US-amerikanischer Biochemiker, Neurologe, Nobelpreisträger für Physiologie oder Medizin

Stanley B. Prusiner ist ein renommierter amerikanischer Neurologe und Biochemiker, der 1942 geboren wurde. Er ist derzeit Direktor des Instituts für neurodegenerative Erkrankungen an der University of California, San Francisco (UCSF). Prusiners bahnbrechende Forschung hat zu bedeutenden Fortschritten auf dem Gebiet der Chemie geführt, insbesondere im Verständnis von infektiösen Krankheitserregern. Seine Pionierarbeit über Prionen, eine Klasse von sich selbst reproduzierenden Krankheitserregern, die hauptsächlich aus Protein bestehen, war von entscheidender Bedeutung für das Verständnis der wissenschaftlichen Gemeinschaft über neurodegenerative Erkrankungen.
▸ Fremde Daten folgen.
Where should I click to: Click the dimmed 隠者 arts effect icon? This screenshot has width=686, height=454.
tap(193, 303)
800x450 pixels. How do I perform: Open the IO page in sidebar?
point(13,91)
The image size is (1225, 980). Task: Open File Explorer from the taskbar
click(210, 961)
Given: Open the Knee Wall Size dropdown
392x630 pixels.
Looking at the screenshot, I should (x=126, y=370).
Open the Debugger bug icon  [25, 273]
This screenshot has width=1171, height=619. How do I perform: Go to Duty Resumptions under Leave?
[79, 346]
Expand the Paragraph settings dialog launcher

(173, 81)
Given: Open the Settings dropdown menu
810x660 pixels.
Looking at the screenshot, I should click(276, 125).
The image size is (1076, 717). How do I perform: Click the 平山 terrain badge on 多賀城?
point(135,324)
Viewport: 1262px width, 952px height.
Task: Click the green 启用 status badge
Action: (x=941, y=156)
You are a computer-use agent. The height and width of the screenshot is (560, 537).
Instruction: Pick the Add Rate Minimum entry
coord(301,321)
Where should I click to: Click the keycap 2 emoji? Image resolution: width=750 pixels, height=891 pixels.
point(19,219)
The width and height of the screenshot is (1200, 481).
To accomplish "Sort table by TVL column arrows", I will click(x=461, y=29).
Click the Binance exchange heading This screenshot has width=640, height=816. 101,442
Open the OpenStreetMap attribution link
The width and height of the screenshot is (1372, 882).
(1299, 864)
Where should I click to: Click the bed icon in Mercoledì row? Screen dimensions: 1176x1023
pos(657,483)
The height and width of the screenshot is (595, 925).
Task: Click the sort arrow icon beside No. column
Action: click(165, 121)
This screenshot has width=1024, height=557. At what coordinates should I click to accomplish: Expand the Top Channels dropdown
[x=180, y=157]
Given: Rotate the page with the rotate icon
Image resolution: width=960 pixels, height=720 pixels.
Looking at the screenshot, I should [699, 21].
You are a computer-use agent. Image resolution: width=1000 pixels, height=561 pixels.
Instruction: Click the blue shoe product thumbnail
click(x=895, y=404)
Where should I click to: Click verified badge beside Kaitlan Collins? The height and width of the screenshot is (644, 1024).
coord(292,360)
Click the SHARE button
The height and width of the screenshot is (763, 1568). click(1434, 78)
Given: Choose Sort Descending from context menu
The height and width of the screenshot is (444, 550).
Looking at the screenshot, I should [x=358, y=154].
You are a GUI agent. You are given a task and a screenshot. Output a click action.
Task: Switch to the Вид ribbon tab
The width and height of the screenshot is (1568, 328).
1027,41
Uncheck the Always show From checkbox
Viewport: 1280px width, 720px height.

Prusiners Entdeckung der Prionen wurde anfangs mit Skepsis aufgenommen, aber seine Hartnäckigkeit und sein Engagement für das Forschungsgebiet haben ihm zahlreiche Auszeichnungen eingebracht. Er erhielt 1994 den Albert Lasker Award für Grundlegende Medizinische Forschung für seine Beiträge zum Bereich der Medizin. Seine bedeutendste Auszeichnung erhielt er 1997, als er den Nobelpreis für Physiologie oder Medizin für seine Forschung über Prionenkrankheiten erhielt. Diese Forschung, die in den frühen 1970er Jahren begann, hatte einen tiefgreifenden Einfluss auf die wissenschaftliche Gemeinschaft und ebnete den Weg für weitere Forschungen über neurodegenerative Erkrankungen.